Stored items from a collection
* * * * * * * * *

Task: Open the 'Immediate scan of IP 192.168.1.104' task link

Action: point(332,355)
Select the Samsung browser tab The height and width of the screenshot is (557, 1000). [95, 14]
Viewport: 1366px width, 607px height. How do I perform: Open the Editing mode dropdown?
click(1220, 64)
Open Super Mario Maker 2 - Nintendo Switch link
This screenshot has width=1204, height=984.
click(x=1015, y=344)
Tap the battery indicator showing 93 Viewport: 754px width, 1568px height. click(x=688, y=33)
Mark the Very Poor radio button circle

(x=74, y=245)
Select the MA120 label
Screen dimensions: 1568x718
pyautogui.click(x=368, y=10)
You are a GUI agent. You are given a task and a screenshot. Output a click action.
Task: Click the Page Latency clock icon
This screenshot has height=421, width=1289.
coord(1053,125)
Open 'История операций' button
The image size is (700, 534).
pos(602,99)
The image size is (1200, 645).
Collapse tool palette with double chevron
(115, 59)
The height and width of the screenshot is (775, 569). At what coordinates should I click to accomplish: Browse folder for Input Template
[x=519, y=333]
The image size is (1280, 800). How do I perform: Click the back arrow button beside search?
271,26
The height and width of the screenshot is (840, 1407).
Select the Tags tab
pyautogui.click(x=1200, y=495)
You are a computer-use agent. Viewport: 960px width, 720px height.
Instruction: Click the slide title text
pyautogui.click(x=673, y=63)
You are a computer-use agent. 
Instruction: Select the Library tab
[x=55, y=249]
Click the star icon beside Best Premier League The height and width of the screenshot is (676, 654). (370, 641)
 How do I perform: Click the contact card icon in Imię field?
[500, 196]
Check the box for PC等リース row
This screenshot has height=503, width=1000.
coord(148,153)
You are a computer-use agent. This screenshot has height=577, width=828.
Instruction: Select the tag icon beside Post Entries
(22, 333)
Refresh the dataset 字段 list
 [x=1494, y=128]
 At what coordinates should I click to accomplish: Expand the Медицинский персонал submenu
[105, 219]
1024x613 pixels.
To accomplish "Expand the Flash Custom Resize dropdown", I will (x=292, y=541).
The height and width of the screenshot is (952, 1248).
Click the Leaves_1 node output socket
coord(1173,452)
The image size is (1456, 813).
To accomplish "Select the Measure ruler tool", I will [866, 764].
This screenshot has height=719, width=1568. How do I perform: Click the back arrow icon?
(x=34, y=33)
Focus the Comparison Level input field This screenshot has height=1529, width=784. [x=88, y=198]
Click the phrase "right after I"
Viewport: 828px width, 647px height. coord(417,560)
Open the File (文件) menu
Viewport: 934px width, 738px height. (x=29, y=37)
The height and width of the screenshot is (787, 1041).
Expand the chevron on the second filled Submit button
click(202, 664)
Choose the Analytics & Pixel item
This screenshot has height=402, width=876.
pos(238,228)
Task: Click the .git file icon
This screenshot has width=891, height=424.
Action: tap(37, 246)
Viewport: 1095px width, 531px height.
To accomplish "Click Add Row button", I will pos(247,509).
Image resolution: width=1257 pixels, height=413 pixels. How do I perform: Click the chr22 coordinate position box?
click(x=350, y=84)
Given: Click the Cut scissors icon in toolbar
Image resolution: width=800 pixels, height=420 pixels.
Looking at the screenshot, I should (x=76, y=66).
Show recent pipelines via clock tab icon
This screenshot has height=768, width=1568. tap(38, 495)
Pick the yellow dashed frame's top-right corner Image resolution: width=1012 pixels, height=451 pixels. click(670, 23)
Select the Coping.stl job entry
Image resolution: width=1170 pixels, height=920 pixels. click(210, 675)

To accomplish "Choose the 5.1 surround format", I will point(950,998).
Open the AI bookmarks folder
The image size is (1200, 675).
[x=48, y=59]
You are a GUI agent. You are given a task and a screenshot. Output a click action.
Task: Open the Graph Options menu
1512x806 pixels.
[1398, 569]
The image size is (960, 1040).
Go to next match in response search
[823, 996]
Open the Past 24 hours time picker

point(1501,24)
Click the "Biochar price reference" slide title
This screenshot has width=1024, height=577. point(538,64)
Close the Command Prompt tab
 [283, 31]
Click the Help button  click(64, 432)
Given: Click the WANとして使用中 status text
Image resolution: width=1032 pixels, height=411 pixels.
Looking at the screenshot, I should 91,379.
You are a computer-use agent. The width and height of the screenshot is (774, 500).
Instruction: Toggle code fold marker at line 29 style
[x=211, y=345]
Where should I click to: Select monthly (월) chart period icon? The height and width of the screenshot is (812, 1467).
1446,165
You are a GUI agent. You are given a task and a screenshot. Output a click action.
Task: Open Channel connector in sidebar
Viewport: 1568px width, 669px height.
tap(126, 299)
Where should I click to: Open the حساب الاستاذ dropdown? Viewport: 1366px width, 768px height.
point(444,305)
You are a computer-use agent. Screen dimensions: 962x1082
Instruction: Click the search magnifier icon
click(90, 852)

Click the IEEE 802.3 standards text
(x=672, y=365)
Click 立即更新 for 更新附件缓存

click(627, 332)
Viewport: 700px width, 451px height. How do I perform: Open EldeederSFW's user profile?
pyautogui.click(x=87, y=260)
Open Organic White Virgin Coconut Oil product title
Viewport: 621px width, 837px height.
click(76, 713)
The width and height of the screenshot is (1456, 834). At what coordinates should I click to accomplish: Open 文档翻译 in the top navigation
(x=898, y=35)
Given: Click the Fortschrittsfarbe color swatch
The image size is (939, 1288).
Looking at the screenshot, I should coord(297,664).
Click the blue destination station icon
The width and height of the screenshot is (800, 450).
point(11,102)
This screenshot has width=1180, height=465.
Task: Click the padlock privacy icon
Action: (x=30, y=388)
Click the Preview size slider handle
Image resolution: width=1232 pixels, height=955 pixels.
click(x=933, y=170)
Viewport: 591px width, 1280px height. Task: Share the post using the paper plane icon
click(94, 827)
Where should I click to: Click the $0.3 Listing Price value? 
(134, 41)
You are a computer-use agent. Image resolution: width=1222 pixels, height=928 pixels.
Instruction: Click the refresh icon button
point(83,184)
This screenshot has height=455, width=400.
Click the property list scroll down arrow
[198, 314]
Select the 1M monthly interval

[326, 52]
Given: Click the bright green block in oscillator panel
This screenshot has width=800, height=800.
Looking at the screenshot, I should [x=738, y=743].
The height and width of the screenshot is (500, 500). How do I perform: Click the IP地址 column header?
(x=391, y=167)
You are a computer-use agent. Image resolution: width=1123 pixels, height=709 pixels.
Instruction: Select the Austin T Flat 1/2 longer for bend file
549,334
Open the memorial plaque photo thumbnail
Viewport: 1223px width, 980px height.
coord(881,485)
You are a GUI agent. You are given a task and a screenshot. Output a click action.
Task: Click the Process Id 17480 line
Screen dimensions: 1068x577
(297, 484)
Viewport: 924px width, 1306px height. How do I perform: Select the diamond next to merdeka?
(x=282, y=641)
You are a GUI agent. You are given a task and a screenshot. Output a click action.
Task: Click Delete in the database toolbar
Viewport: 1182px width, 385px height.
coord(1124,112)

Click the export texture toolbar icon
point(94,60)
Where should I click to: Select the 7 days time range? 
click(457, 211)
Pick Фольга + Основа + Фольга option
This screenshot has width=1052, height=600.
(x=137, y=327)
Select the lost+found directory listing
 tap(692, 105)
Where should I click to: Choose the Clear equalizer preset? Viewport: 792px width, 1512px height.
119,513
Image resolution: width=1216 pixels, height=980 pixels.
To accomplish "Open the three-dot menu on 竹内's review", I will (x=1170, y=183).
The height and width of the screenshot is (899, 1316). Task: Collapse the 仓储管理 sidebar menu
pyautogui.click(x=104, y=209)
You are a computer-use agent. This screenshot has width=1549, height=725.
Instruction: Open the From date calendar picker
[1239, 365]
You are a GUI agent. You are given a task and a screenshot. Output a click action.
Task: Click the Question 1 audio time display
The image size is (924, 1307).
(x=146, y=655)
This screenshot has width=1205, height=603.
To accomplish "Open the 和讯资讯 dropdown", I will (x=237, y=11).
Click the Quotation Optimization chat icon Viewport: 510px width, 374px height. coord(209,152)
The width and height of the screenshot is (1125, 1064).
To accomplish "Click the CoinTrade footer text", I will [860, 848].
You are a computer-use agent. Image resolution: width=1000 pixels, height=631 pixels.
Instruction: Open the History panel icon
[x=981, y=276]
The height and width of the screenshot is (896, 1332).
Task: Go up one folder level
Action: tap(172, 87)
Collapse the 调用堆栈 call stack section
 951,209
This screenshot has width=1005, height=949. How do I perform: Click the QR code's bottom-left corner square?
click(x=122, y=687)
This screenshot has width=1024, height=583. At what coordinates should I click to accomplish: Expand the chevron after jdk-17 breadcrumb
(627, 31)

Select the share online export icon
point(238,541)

* * * * * * * * *

◆ YOUR GOAL ◆
Set down, exactly as they stand above, the lines starting with the line with "has height=577, width=828." and going on through the line with "Given: Click the Cut scissors icon in toolbar", and no others.

◆ RESULT OF THIS EXERCISE ◆
You are a computer-use agent. This screenshot has height=577, width=828.
Instruction: Select the tag icon beside Post Entries
(22, 333)
Refresh the dataset 字段 list
 [x=1494, y=128]
 At what coordinates should I click to accomplish: Expand the Медицинский персонал submenu
[105, 219]
1024x613 pixels.
To accomplish "Expand the Flash Custom Resize dropdown", I will (x=292, y=541).
The height and width of the screenshot is (952, 1248).
Click the Leaves_1 node output socket
coord(1173,452)
The image size is (1456, 813).
To accomplish "Select the Measure ruler tool", I will [866, 764].
This screenshot has height=719, width=1568. How do I perform: Click the back arrow icon?
(x=34, y=33)
Focus the Comparison Level input field This screenshot has height=1529, width=784. [x=88, y=198]
Click the phrase "right after I"
Viewport: 828px width, 647px height. coord(417,560)
Open the File (文件) menu
Viewport: 934px width, 738px height. (x=29, y=37)
The height and width of the screenshot is (787, 1041).
Expand the chevron on the second filled Submit button
click(202, 664)
Choose the Analytics & Pixel item
This screenshot has height=402, width=876.
pos(238,228)
Task: Click the .git file icon
This screenshot has width=891, height=424.
Action: tap(37, 246)
Viewport: 1095px width, 531px height.
To accomplish "Click Add Row button", I will pos(247,509).
Image resolution: width=1257 pixels, height=413 pixels. How do I perform: Click the chr22 coordinate position box?
click(x=350, y=84)
Given: Click the Cut scissors icon in toolbar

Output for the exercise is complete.